Instructions for the task | Your output should be the entries below, from the first line up to and including the line with "Given: Select green", reproduced exactly and with no other lines.

>>>>>

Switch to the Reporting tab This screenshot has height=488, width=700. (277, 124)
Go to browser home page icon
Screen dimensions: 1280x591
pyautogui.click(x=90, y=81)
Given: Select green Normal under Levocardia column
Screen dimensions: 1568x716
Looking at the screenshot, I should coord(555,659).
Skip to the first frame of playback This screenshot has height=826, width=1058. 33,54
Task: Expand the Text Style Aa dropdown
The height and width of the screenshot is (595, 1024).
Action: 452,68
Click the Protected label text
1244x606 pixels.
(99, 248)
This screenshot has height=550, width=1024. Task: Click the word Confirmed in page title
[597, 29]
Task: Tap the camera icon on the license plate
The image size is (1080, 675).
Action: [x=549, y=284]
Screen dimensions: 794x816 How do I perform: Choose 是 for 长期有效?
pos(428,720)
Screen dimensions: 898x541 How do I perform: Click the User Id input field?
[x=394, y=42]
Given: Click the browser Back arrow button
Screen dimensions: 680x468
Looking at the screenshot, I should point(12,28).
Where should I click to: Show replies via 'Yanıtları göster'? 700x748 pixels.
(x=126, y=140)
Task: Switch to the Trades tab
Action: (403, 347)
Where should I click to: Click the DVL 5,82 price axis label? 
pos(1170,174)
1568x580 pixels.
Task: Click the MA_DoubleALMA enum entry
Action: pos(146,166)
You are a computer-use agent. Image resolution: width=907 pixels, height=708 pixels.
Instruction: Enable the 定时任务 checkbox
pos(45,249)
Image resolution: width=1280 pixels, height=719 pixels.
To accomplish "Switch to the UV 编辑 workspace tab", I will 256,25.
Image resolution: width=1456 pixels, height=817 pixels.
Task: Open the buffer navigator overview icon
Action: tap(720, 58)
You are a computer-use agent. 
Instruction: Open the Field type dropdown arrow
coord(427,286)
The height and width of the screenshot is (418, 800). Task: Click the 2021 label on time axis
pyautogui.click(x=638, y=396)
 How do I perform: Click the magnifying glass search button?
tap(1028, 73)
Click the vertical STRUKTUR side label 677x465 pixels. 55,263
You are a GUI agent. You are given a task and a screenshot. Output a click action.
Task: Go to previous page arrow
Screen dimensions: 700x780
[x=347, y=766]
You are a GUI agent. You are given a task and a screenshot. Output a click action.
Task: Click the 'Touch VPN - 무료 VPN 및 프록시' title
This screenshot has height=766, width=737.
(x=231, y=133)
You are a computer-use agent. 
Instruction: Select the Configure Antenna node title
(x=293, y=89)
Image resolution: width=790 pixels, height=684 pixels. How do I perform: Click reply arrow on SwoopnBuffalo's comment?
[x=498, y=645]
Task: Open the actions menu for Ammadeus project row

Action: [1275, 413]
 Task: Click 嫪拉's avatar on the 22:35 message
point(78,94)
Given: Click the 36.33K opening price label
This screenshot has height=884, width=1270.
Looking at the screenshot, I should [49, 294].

<<<<<

Result of the task |
Switch to the Reporting tab This screenshot has height=488, width=700. (277, 124)
Go to browser home page icon
Screen dimensions: 1280x591
pyautogui.click(x=90, y=81)
Given: Select green Normal under Levocardia column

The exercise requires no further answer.